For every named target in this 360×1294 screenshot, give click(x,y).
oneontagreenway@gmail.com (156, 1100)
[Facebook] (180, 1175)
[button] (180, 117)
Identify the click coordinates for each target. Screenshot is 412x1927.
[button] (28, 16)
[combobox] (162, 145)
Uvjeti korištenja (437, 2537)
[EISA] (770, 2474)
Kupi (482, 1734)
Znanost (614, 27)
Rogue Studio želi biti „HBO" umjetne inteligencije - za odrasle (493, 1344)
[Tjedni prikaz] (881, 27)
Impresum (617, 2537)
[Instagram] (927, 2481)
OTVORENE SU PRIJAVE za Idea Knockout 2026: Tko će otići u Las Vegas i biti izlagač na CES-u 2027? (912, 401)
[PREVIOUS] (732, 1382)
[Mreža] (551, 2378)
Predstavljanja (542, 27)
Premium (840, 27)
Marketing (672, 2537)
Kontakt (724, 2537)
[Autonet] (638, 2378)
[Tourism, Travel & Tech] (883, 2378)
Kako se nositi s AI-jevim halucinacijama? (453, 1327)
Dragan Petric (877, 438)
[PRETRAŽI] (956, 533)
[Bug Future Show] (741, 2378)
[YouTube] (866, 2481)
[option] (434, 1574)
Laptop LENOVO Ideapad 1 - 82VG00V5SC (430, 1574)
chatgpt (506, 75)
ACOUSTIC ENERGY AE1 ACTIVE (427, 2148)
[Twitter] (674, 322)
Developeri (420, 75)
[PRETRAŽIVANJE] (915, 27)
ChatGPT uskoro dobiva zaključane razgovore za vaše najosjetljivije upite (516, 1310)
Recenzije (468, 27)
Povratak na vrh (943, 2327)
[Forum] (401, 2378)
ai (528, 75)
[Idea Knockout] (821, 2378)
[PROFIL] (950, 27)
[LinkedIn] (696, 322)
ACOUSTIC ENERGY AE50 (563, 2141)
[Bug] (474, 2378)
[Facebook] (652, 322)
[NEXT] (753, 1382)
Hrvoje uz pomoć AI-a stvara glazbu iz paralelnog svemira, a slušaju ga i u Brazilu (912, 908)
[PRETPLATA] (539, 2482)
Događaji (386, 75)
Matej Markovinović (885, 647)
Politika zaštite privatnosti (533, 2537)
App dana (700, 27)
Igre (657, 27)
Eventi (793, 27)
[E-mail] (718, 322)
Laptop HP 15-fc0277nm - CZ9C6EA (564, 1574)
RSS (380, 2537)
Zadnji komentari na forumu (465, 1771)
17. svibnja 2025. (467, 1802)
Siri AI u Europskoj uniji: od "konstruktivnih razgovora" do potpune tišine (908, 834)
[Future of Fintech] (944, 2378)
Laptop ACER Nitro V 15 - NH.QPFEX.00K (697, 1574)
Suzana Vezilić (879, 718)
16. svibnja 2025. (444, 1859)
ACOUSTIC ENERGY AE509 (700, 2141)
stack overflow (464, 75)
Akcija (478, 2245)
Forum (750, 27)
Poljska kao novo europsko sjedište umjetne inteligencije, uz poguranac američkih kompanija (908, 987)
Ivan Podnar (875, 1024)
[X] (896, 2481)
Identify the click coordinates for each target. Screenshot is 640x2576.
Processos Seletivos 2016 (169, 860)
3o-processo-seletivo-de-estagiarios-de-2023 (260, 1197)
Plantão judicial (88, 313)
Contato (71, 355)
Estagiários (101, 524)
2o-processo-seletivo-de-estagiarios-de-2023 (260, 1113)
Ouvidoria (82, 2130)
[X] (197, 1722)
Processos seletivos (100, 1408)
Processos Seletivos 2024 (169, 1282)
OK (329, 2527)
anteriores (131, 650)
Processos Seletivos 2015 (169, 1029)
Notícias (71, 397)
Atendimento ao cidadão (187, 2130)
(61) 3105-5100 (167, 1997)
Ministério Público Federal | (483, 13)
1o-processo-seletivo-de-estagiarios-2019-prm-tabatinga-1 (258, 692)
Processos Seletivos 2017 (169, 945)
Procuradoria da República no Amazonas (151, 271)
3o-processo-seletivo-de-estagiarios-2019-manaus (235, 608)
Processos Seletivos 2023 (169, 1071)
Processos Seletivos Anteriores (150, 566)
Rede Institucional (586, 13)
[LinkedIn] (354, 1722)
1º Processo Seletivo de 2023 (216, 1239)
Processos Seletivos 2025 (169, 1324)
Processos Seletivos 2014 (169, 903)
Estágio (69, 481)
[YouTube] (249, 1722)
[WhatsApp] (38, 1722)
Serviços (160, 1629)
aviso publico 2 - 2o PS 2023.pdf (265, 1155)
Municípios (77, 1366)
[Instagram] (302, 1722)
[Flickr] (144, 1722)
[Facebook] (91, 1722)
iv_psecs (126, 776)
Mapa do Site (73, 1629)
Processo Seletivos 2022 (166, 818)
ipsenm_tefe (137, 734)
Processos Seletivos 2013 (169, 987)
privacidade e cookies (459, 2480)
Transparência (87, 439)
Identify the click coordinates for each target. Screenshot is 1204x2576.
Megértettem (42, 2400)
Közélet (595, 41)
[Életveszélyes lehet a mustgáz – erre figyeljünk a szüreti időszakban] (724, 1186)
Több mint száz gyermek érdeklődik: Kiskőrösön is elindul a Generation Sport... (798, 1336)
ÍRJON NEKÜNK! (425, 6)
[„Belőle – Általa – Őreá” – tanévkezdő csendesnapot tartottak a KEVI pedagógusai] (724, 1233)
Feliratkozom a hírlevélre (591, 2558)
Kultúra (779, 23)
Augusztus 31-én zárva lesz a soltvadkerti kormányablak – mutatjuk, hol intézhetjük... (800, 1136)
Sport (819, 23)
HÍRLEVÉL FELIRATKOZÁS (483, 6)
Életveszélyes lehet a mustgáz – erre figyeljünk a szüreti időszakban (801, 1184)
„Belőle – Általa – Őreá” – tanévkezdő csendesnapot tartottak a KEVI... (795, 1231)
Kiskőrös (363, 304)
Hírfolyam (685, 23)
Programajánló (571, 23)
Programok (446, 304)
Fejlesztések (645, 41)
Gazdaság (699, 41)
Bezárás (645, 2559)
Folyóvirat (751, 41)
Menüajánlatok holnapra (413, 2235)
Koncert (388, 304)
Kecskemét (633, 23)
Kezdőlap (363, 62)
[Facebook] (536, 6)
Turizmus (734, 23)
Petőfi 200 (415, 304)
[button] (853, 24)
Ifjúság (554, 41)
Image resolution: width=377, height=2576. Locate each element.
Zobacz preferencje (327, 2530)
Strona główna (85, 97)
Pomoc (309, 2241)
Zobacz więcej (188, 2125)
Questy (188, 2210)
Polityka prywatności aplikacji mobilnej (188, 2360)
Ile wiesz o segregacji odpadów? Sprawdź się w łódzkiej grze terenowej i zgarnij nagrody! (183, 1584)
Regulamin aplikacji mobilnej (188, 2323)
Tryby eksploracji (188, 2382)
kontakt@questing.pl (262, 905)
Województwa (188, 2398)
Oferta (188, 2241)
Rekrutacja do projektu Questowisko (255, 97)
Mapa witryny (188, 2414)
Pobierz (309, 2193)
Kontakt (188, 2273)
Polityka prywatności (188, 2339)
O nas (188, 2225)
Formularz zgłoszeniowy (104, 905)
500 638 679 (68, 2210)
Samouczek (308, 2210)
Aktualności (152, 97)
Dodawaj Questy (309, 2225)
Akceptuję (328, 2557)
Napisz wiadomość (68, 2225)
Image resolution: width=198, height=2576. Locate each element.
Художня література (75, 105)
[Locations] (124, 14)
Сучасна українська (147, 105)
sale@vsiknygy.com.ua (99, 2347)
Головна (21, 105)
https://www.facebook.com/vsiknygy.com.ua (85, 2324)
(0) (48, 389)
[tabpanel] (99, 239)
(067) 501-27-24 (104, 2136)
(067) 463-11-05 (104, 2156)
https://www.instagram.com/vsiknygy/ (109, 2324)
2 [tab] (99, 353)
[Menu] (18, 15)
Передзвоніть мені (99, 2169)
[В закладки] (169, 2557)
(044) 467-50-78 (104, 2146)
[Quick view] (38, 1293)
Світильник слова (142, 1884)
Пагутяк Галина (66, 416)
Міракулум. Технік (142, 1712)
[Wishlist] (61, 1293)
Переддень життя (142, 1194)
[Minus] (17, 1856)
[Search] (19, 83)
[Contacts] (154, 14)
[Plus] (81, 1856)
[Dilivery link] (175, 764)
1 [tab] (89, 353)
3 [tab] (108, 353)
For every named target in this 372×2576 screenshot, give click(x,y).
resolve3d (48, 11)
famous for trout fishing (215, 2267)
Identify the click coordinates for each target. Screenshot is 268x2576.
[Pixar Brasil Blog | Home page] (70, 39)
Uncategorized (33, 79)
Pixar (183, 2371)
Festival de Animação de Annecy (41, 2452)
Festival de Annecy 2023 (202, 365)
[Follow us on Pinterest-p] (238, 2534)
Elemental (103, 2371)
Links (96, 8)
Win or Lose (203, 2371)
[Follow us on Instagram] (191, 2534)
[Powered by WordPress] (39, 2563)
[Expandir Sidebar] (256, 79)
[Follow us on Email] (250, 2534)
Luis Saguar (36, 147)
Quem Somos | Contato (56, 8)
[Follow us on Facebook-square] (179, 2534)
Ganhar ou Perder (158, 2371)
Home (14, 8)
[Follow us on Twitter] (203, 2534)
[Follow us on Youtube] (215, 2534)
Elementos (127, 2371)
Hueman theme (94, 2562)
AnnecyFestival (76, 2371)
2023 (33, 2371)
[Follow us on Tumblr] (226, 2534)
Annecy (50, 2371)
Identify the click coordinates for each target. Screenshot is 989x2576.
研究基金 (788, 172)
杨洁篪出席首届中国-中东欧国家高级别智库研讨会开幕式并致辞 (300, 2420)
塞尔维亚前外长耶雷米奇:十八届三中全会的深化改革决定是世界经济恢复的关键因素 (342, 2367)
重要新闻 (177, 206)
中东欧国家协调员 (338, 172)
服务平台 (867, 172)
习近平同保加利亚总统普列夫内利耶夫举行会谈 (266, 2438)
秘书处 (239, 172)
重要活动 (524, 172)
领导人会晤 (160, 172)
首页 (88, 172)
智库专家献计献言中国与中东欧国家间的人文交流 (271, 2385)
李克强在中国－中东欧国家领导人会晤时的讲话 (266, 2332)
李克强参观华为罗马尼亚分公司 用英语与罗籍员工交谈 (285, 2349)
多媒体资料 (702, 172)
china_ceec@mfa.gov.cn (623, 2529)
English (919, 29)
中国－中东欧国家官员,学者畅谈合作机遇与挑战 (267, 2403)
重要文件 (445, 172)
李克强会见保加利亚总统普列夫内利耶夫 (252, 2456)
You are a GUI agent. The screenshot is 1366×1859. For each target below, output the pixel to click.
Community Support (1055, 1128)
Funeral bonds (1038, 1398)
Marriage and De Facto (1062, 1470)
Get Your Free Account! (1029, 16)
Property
----------
Work instruction =>
Retype exactly the lines above, from the one with "ACOUSTIC ENERGY AE1 ACTIVE (427, 2148)" through the one with "[E-mail] (718, 322)", inclusive.

Exercise output =>
ACOUSTIC ENERGY AE1 ACTIVE (427, 2148)
[Twitter] (674, 322)
Developeri (420, 75)
[PRETRAŽIVANJE] (915, 27)
ChatGPT uskoro dobiva zaključane razgovore za vaše najosjetljivije upite (516, 1310)
Recenzije (468, 27)
Povratak na vrh (943, 2327)
[Forum] (401, 2378)
ai (528, 75)
[Idea Knockout] (821, 2378)
[PROFIL] (950, 27)
[LinkedIn] (696, 322)
ACOUSTIC ENERGY AE50 (563, 2141)
[Bug] (474, 2378)
[Facebook] (652, 322)
[NEXT] (753, 1382)
Hrvoje uz pomoć AI-a stvara glazbu iz paralelnog svemira, a slušaju ga i u Brazilu (912, 908)
[PRETPLATA] (539, 2482)
Događaji (386, 75)
Matej Markovinović (885, 647)
Politika zaštite privatnosti (533, 2537)
App dana (700, 27)
Igre (657, 27)
Eventi (793, 27)
[E-mail] (718, 322)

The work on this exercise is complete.